The cash consideration for the Acquisition amounts to US$13.1 million, plus additional deferred payments based on the 2012 trailing sales of two new innovative products that will be introduced in 2011. Subsequent to the Acquisition, WTM is now a subsidiary of LMANA. The Acquisition does not include Wolfe Tory Medical’s critical care product, AbViser, as this is not part of LMA’s target market.

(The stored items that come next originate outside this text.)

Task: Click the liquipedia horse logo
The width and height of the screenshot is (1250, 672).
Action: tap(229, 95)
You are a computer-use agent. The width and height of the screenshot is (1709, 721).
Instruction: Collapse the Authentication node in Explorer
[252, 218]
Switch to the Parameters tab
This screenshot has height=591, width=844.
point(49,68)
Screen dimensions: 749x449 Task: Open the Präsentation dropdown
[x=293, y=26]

Under the terms of the Agreement, LMANA will acquire the business relating to WTM, including the product line relating to the Mucosal atomization Devices (MAD), Canyons, OptiSpray and VaxINator products. The MAD atomization family and the AbViser intra-abdominal pressure monitoring devices have become leaders in their market segments with strong brand recognition. Both product lines emerged because practicing physicians recognised a unique clinical situation for which a new and innovative solution could enhance patient care.
WTM has entered into a Supply and Manufacturing Agreement with a partnership (the “Partnership”) made up of former WTM shareholders to produce the AbViser Intra-Abdominal Pressure Monitoring devices for the Partnership. WTM will also provide back-office and other support services to the Partnership under a Services Agreement. In addition, under the Services Agreement, two former executives of WTM have agreed to provide certain consulting services to WTM.

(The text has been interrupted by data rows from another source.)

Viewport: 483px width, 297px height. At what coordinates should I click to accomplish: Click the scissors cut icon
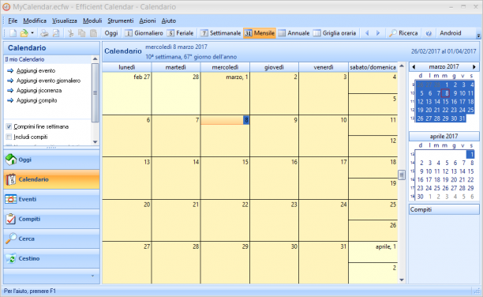click(x=70, y=33)
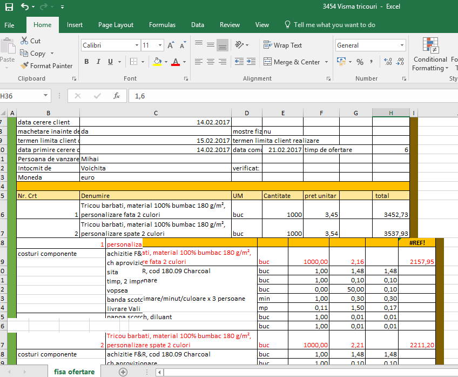Click the Cut scissors icon
The image size is (458, 377).
24,41
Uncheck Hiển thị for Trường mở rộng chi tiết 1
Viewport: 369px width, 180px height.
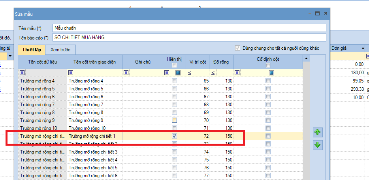[174, 136]
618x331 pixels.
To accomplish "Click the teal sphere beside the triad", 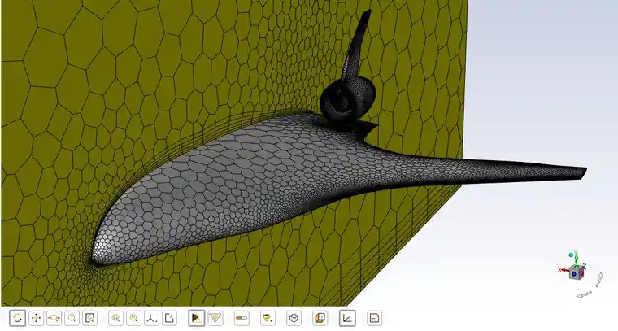I will click(568, 253).
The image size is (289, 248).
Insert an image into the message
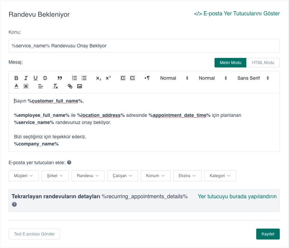click(80, 86)
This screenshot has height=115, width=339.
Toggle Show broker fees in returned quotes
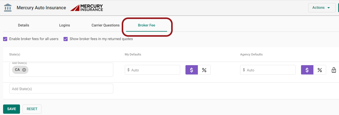coord(66,39)
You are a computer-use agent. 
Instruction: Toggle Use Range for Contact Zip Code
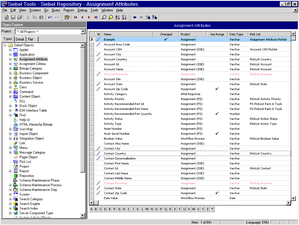[x=217, y=193]
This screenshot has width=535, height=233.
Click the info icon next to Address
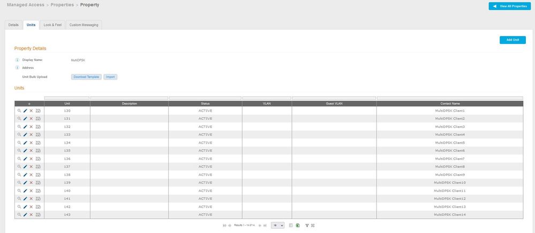[18, 68]
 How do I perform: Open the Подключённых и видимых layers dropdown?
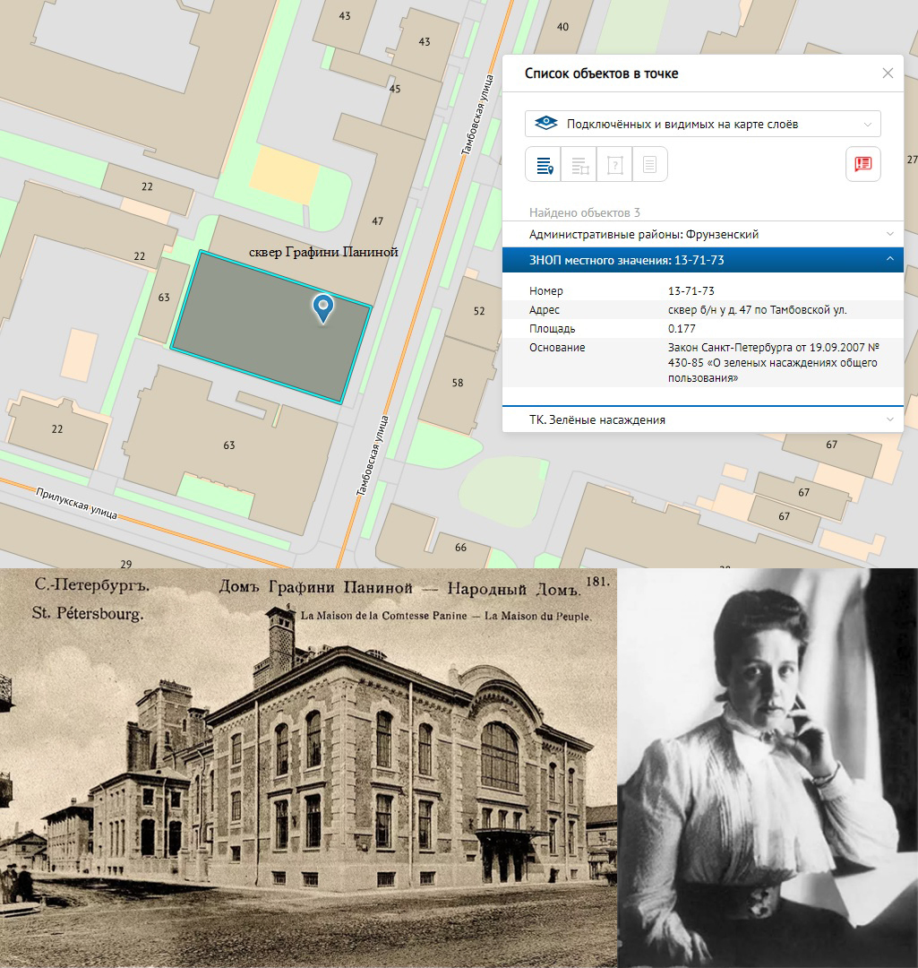703,124
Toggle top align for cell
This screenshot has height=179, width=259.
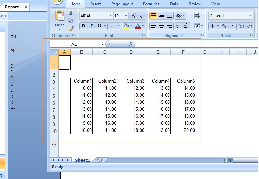pos(153,16)
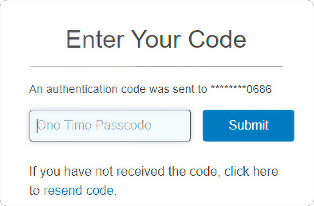The height and width of the screenshot is (206, 314).
Task: Click the resend code link
Action: click(x=78, y=191)

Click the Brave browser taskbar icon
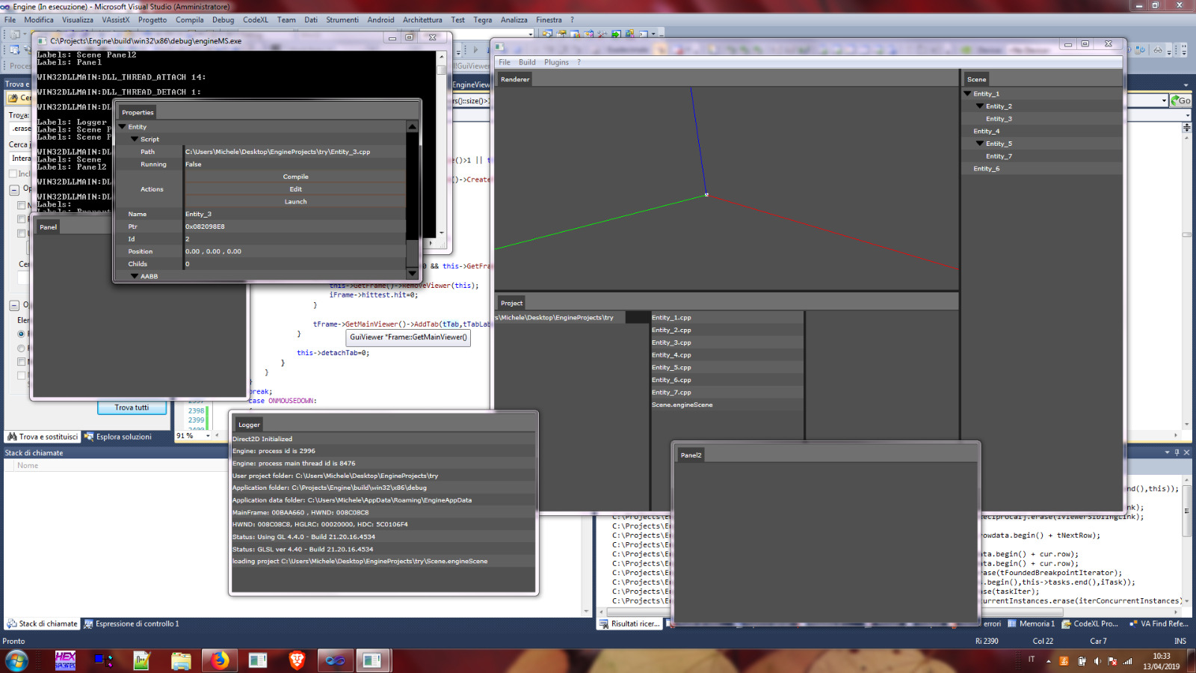coord(297,660)
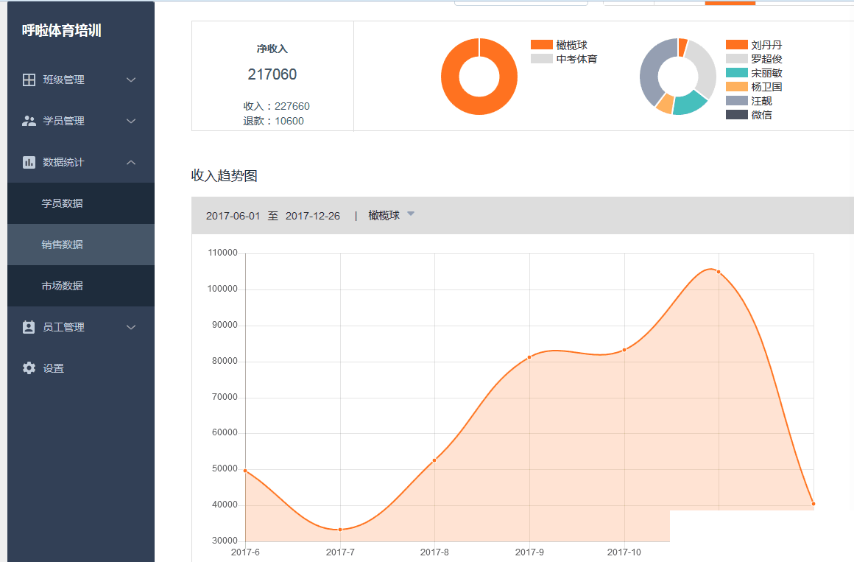Click the start date 2017-06-01
The image size is (854, 562).
pyautogui.click(x=233, y=216)
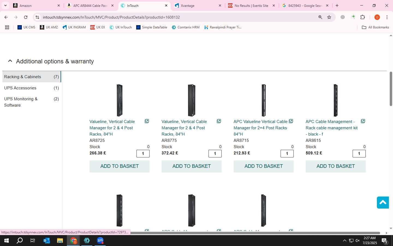The height and width of the screenshot is (246, 393).
Task: Bookmark this page with the star icon
Action: coord(329,17)
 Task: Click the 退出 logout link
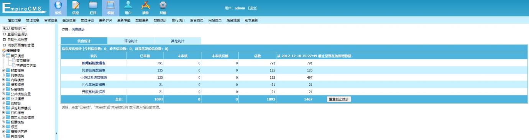253,8
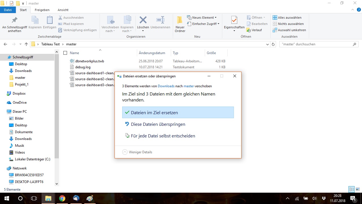Click the Löschen delete icon in ribbon

[143, 20]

In recent years, LMA has sold WTM’s products successfully in Australia, New Zealand, Germany and Italy with excellent results. The newly acquired MAD products will now be distributed through LMA’s U.S. subsidiary, LMANA. The products will also be sold through LMA’s highly regarded International Distributor network that reaches over 100 countries worldwide.
The MAD atomization family is sold primarily to physicians in two of LMA’s strongest call points – anaesthesiologists and emergency room physicians – and complement and strengthen LMA’s product portfolio. With this acquisition, LMA expects to be able to increase the sales growth of these products through its direct sales operations, including the additional sales from three new products to be introduced in January 2011: The MADgic Airway, which combines atomization and oxygen delivery in a one of a kind fiberoptic airway. The MADgic Airway provides anaesthesiologists with the ability to deliver atomized topical anaesthetic as they insert the airway and deliver oxygen if required. The VaxINator device, a low cost intra-nasal drug delivery device; and the OptiSpray, an atomizer intended for surgical uses.

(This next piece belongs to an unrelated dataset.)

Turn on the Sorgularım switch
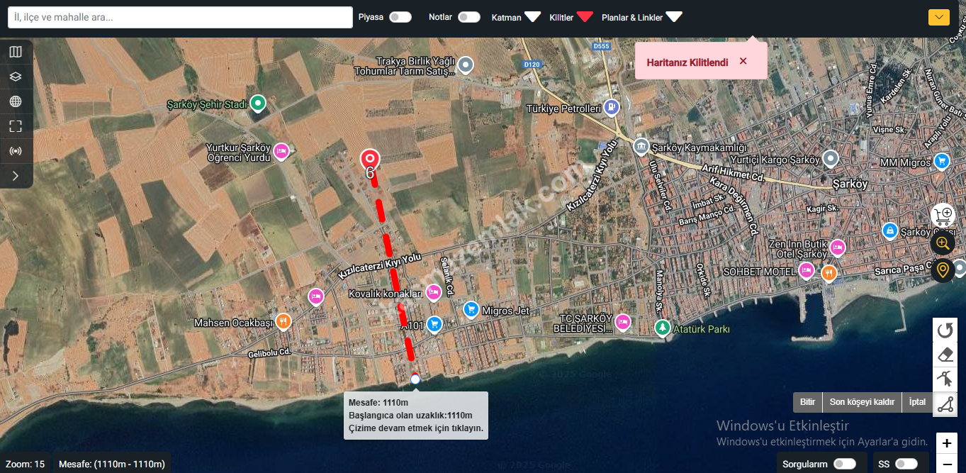Image resolution: width=966 pixels, height=473 pixels. pyautogui.click(x=844, y=464)
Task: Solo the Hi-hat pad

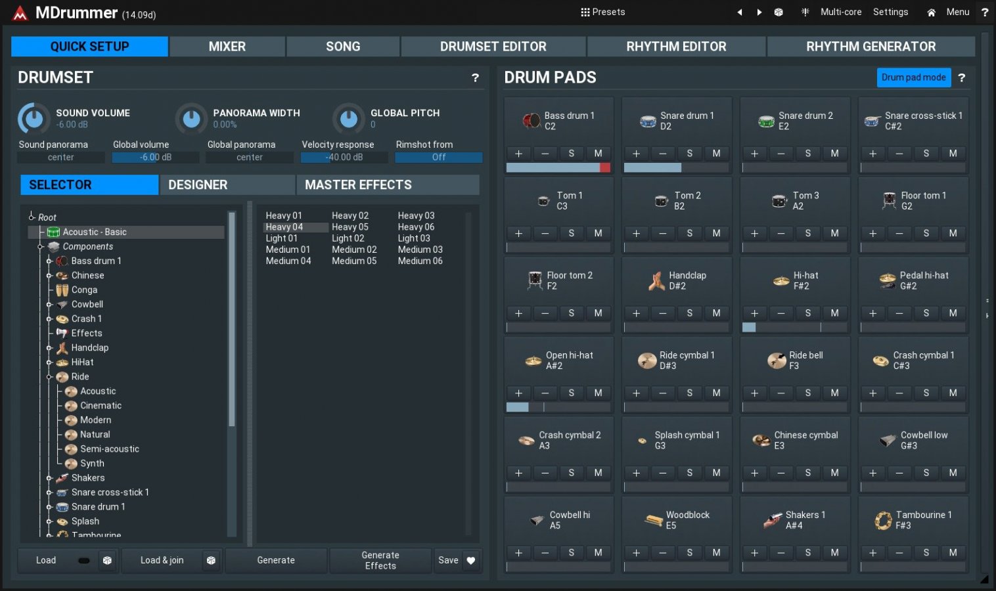Action: tap(807, 313)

Wolfe Tory Medical is a profitable company and in the first year post acquisition, the transaction is anticipated to be accretive to LMA’s EBITDA but additional amortisation of acquired intangible assets will reduce the Net Income benefit of the transaction to a broadly neutral impact on earnings per share in year one but will add to earnings per share in the second year.
The consideration of US$13.1 million will be paid in cash. US$12.5 million has been paid on the closing of the transaction and the remainder of the consideration will be held in escrow until 30 June 2012 (to fund indemnification claims, if any, made by LMA).
The consideration of US$13.1 million was arrived at in an arm’s length negotiation, taking into account a multiple of sales. The deferred payment, which will be based on a multiple of sales of two new products, the VaxINator and the OptiSpray, for the two-year period ending 31 December 2012, will be paid in cash by LMANA prior to 31 March 2013, depending on the performance of these products. The Acquisition will be funded from the Company’s cash balances.
The book value of the net tangible assets being acquired is approximately US$1.4 million, but is subject to finalisation of the balance sheet of the business as at 30 December 2010. No open market valuation of the assets being acquired has been obtained. The net profit attributable to WTM, which is being acquired, was approximately US$1.3 million, based on extracts from management accounts, for the nine months ended 30 September 2010.
About LMA
Incorporated in the Netherlands Antilles in 1998, LMA listed on the Mainboard of the Singapore Exchange in March 2005. LMA designs, develops, markets and distributes medical equipment, principally the LMA laryngeal mask airway range of supraglottic airway management devices. These devices are used by physicians to allow respiration, provide ventilation to, and support the airway of patients undergoing surgical procedures and life-saving interventions. Since its first product, the LMA Classic, was approved by the FDA for use in the United States in 1991, LMA’s growth has been driven by the development of innovative products, geographic expansion, and increased customer awareness of the LMA laryngeal mask airway as an alternative airway management device. LMA has established a leading position in this growing market.